Oke I have some strange behavior on the ADC I am using...
I use the AN0 input AND the AN2 input.....
I am measuring a small voltage at this moment... around 1V...
But when I connect mine sensor at AN0 I measure the 1V... and read the correct ADC value.
When I do the same at AN2 I measure 2V.....?? And that's the ADC value the PIC returns.... So what is the difference between these ADC's???

Include the code....
Code:

#include "C:\MentorProjects\Warme_Doos_LCD\Software_2_CCS\WarmeDoos.h"
#include "C:\MentorProjects\Warme_Doos_LCD\Software_2_CCS\flex_lcd.c"
#include <math.h>
void main()
{
   float adc_waarde;
   float voltage;
   float voltagemV;
   setup_adc_ports(ALL_ANALOG );
   setup_adc(ADC_CLOCK_DIV_8);
   setup_spi(FALSE);
   setup_timer_0(RTCC_INTERNAL|RTCC_DIV_1);
   setup_timer_1(T1_DISABLED);
   setup_timer_2(T2_DISABLED,0,1);
   setup_comparator(NC_NC_NC_NC);
   setup_vref(VREF_LOW|-2);
   
   lcd_init();
   // Clear the LCD.
   printf(lcd_putc, "\f");
   delay_ms(500);

while(TRUE)
      {
      int i;
      for(i=0;i<5;i++)

*DATASET SECTION*:
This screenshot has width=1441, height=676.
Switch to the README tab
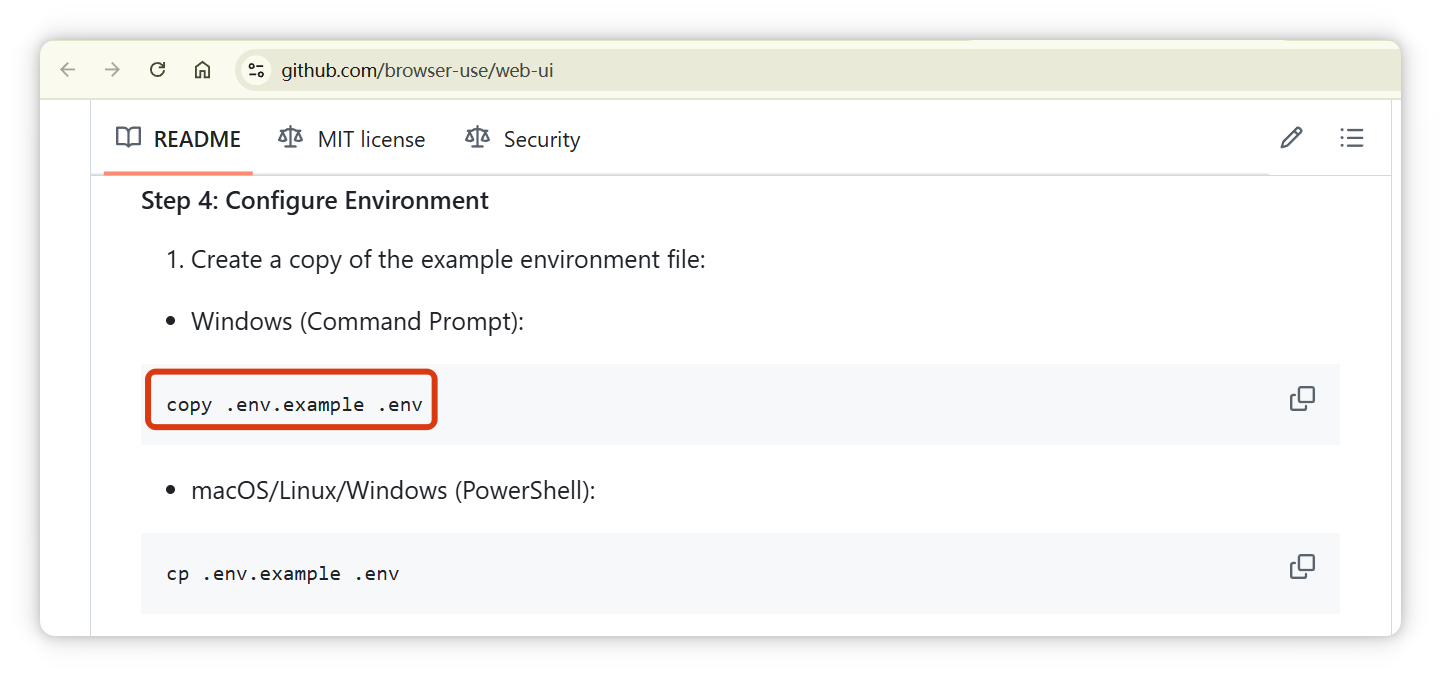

*THE PROBLEM*: Retype the part of the ADC forum excerpt starting at "I use the AN0" and ending at "correct ADC value.".

*TASK RESPONSE*:
I use the AN0 input AND the AN2 input.....
I am measuring a small voltage at this moment... around 1V...
But when I connect mine sensor at AN0 I measure the 1V... and read the correct ADC value.